Che senso ha dire «mai più», se non vediamo che il delitto di clandestinità per
forza incentiva l’omissione di soccorso. Chi aiuta il naufrago incorrerà in
processi e pene per favoreggiamento del reato, e preferirà voltare lo sguardo
altrove. È già successo. Nei paesi occupati dai nazisti, in Polonia ad esempio,
chi tendeva la mano all’ebreo rischiava la morte.
Terza
considerazione: parole come vergogna andrebbero abolite,
nel lessico della politica. Nascono dall’emozione, dalla scossa introspettiva,
non necessariamente osano l’aperto, l’agorà dove si disfano e si correggono le
leggi positive. Dette dal Santo Padre hanno un senso, ma in politica conta
l’azione, non l’emozionarsi e il compatire. Lo Stato sociale e la politica di
asilo sono nati per sostituirsi alla carità, che è grandiosa e non si vanta e
non si gonfia, ma è affidata al singolo o alla Chiesa.
Infine la quarta considerazione: le guerre da cui evadono i “migranti” il più
delle volte ci vedono protagonisti. Le abbiamo attizzate noi, pretendendo di
portare ordine e creando invece caos e Stati disfatti: in Africa orientale,
Afghanistan, Iraq, Somalia e Eritrea, Siria. I confini siriani che scatenano
conflitti, fu l’Europa coloniale a disegnarli. Gli esodi hanno a che vedere con
noi.
Qualche tempo fa, in una trasmissione della
radio tedesca (Südwestrundfunk, 26 giugno 2008, il titolo era: Guerra nel Mediterraneo),
venne intervistato un alto dirigente della
Guardia di Finanza italiana, Saverio Manozzi, arruolato nell’agenzia Frontex.
Difficile dimenticare quello che ammise.

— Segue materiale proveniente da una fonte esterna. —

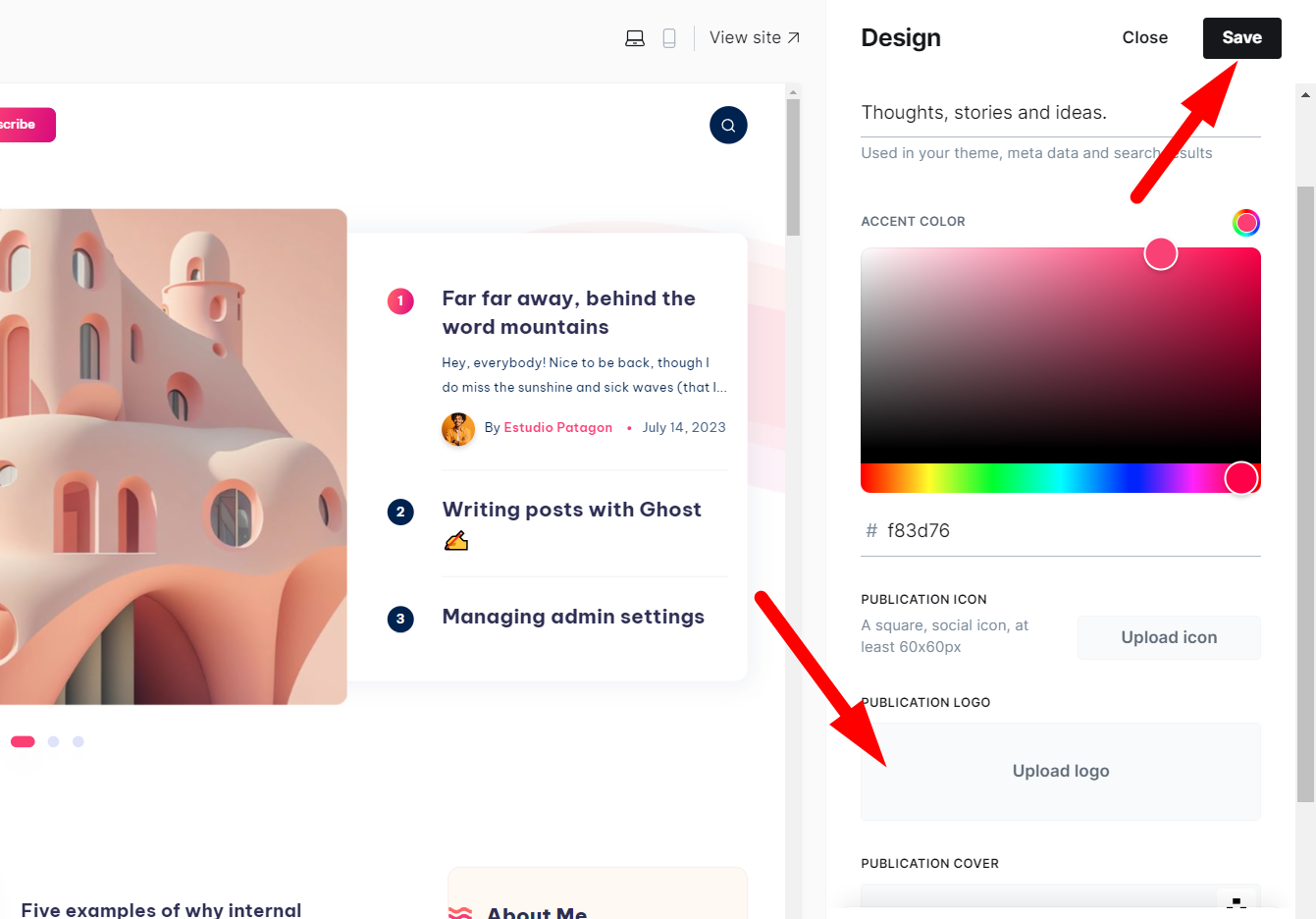
Task: Select the third carousel dot
Action: [79, 741]
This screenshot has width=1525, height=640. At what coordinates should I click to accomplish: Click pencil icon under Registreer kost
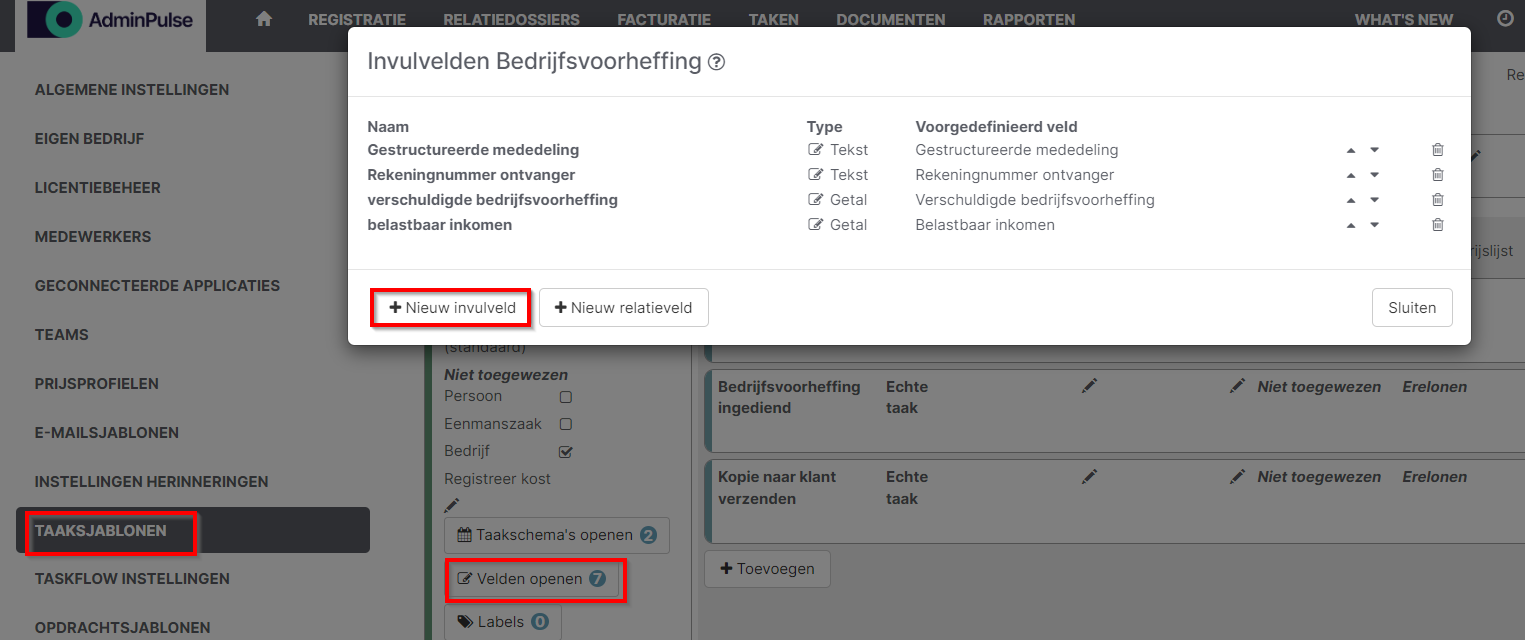452,505
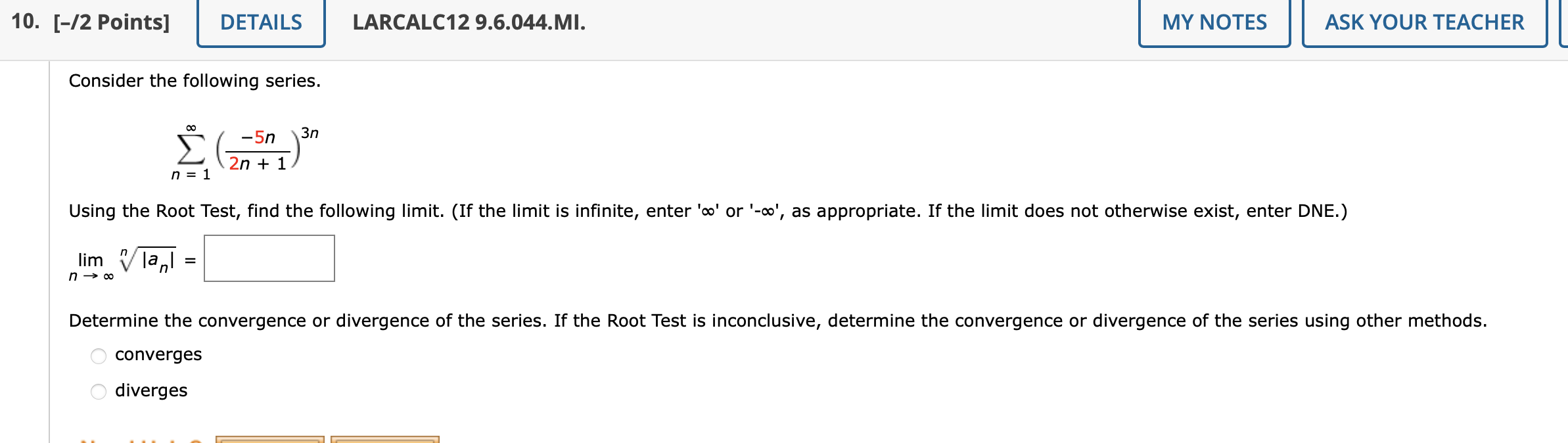The width and height of the screenshot is (1568, 443).
Task: Click the partially visible button at far right
Action: pos(1563,23)
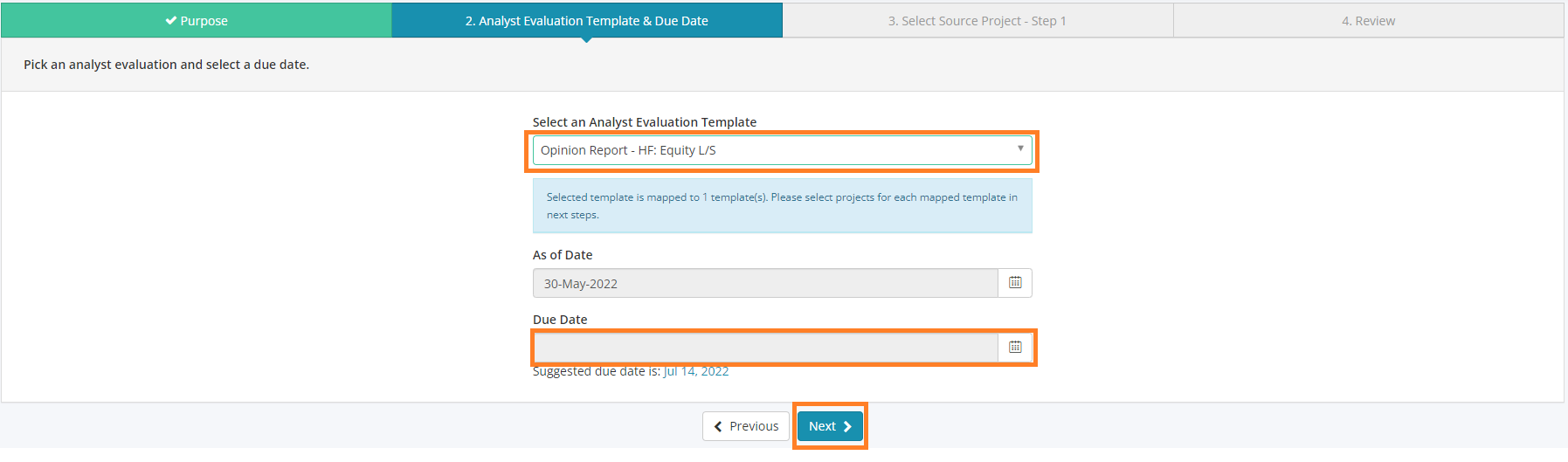Focus the empty Due Date input field
The height and width of the screenshot is (462, 1568).
point(765,348)
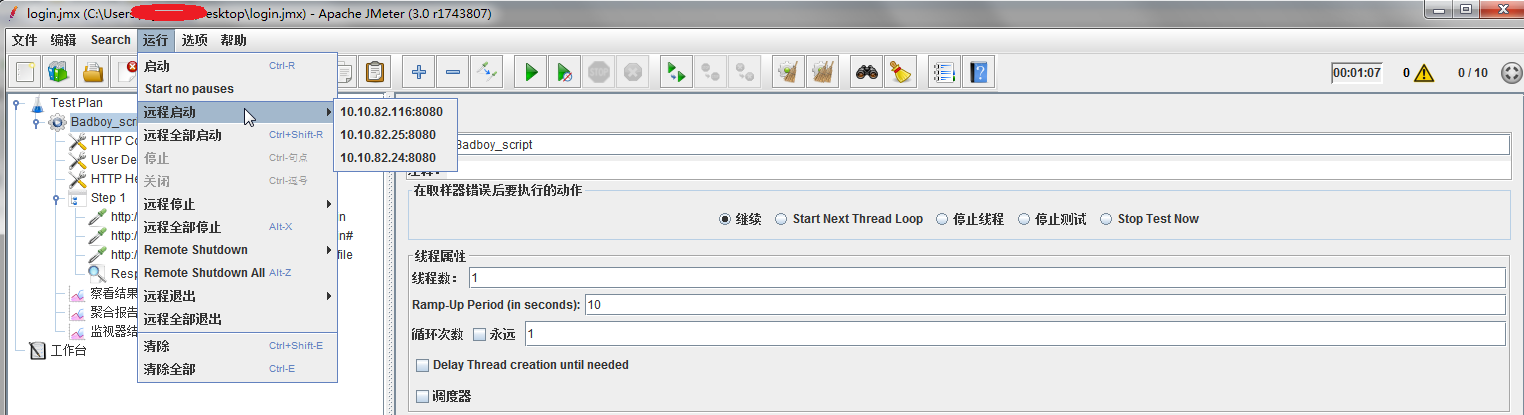Toggle the 调度器 checkbox

tap(422, 396)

Più che salvare, i guardiani delle
mura erano chiamati alla caccia, alle retate: «Ho avuto a che fare con ordini
secondo cui il respingimento consisteva nel salire a bordo dei barconi o delle
navi, e nel portar via i viveri e il carburante affinché i transfughi non
potessero continuare il viaggio, e facessero marcia indietro».
Salvataggi e aiuti sono considerati un
azzardo morale, perché fomentano sempre nuovi immigrati. Meglio dissuaderli con
l’arma ultima: quasi 20.0000 affogati nel Mediterraneo, dal 1988. Si muore
anche appesi ai fili spinati di Ceuta e Melilla, le due enclave spagnole sulle
coste del Marocco. O nelle acque del fiume Evros, ai confini fra Turchia e
Grecia. In Francia, respinti sono i Rom.
Di azzardo morale si parla molto in questi
anni di crisi. È l’assillo dei moderni Creonte. Gli Stati indebitati
dell’Unione non vanno troppo aiutati: la solidarietà (welfare compreso) incita
i viziosi a rammollirsi, a peccare ancora e ancora. Se assicuri la casa dal
fuoco, non baderai più ai fiammiferi che accendi: ti rilasserai. La logica
della polizza assicurativa si fonda sul sospetto, non sulla promessa e il
dover- essere di Antigone. Se cadi disteso per terra o nel fondo marino qualche
colpa ce l’avrai. Come dice Kafka: stramazzando susciterai ribrezzo, paura,
perché dal tuo corpo emanerà il «puzzo della verità ».